#### Description of the task
Return, word for word, the listing lines from the one containing "You are a computer-use" through the one containing "pos(1612,838)". Leave out any pictures.

#### Records shown
►
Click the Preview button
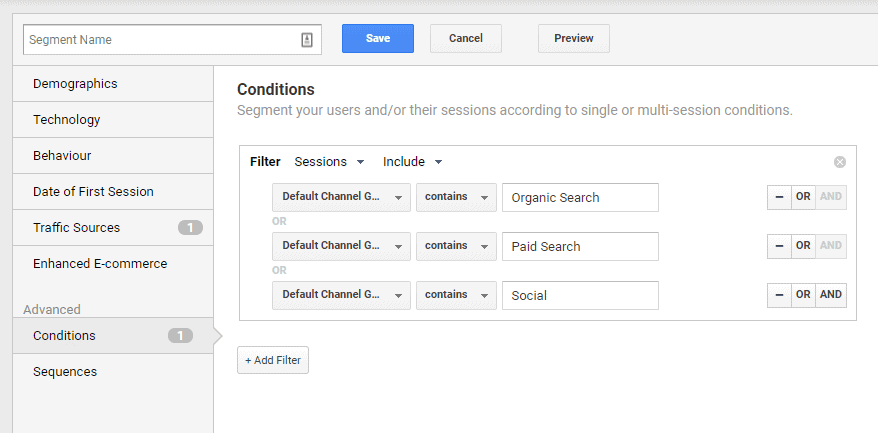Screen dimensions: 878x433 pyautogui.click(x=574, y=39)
◄
►
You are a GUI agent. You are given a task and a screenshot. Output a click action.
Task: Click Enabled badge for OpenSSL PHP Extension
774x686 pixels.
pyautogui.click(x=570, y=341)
◄
►
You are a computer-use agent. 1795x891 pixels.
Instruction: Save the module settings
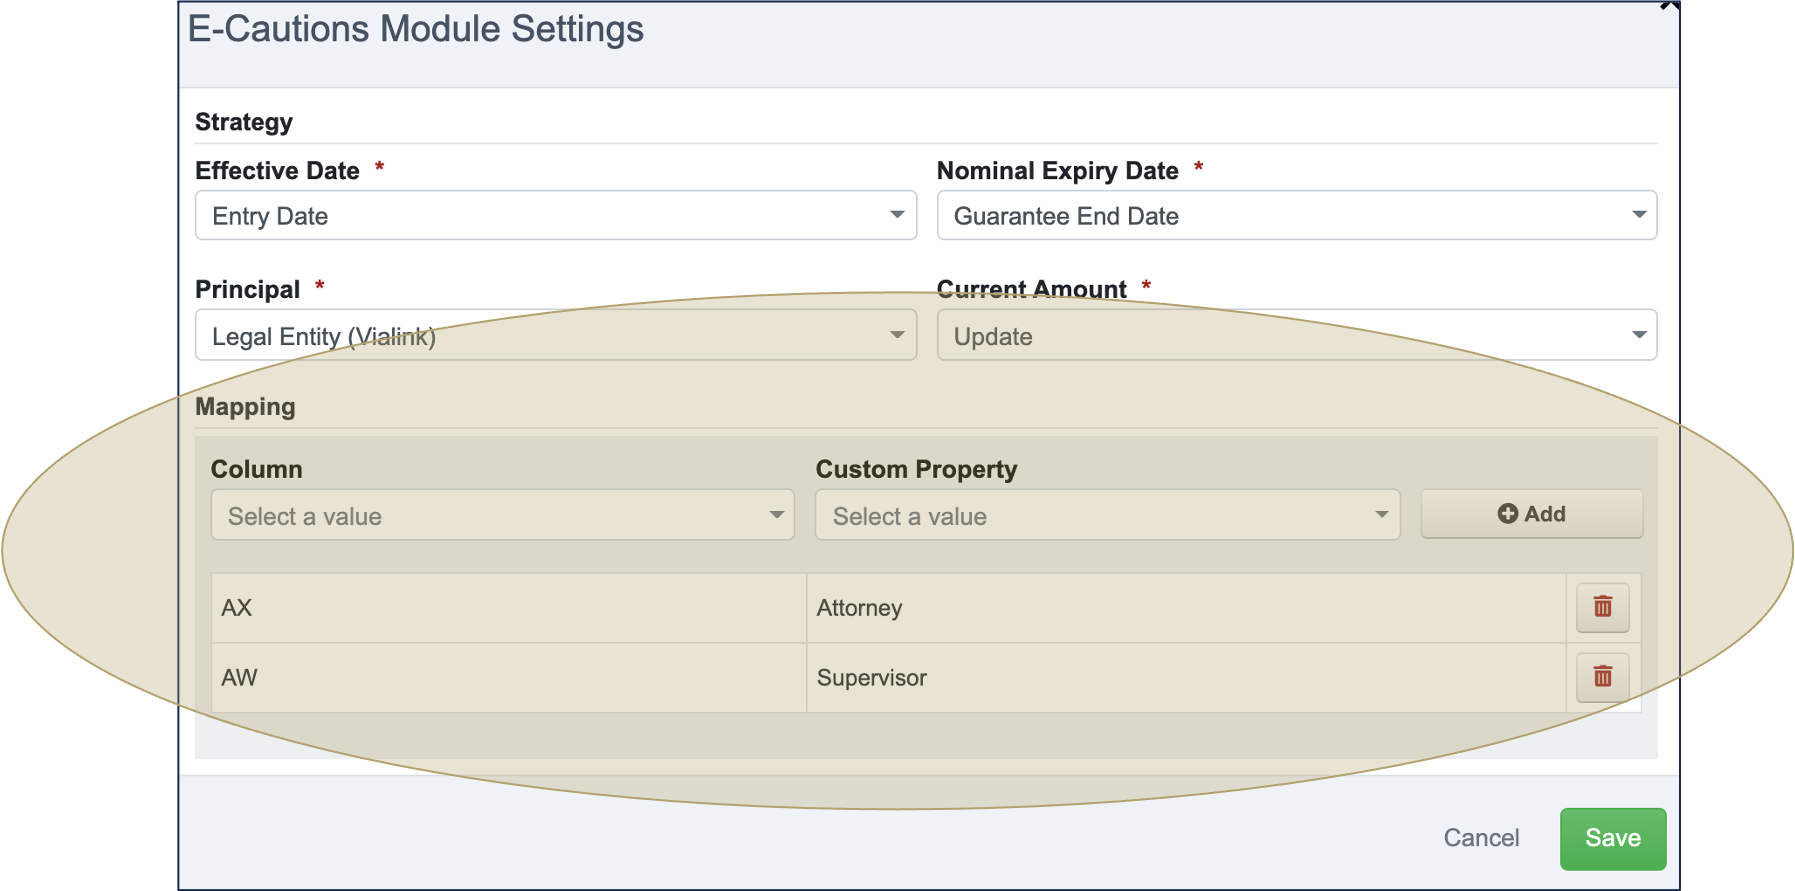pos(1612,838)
◄
#### Solution to the exercise
You are a computer-use agent. 1795x891 pixels.
Instruction: Save the module settings
pos(1612,838)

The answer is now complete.